Reading further on Carl Schramm, I discovered his well-received Foreign Affairs article – Building Entrepreneurial Economies and the GEM survey of Babson College.
GEM Survey of Babson College provides a framework for entrepreneurship and innovation policy
The Philippines participated once in a Global Entrepreneurship Monitor survey in 2006.
One of the Philippine authors was former NEDA Secretary Ciel Habito as facilitated by GoNegosyo. The survey details provide data suitable for policy making.
For one, the survey is done annually and breaks down GDP according to size and maturity of firms and establishment.
2007 GEM Report for the Philippines from year 2006From this sole GEM report, Filipinos start many venture out of necessity and for livelihood purposes so that is not the key area of intervention.
Many of the ventures are classified as new businesses in a few months but remain small.
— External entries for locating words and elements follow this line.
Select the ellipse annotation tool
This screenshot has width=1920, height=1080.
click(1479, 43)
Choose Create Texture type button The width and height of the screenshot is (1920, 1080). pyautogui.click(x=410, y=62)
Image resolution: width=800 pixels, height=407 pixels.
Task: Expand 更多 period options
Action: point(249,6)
Growing the small new businesses is one key area of entrepreneurship policy intervention.
From case studies elsewhere, new businesses (that are defined as those operating up to 3.5 years) are the major source of innovative entrepreneurship as they try to grow their businesses. Their innovation is different from that of big companies that are focused on their existing line of business. These new businesses are the ideal policy focus of innovation policy intervention.
I think it would be helpful to participate in the next annual Gem Survey and update the findings of the year 2006 base report.
Innovation and entrepreneurship as source of sustainable growth and inclusive development
Detailed entrepreneurship and innovation policy can be the subject of another blog post.
I firmly agree with Carl Schramm and the Kauffman Foundation that sustainable growth is best attained by supporting new businesses.
In the Philippine context, where enterprise by necessity is embedded in the social DNA, facilitating the process from entrepreneurship to innovation by policy, seems a good option to achieve real inclusive development.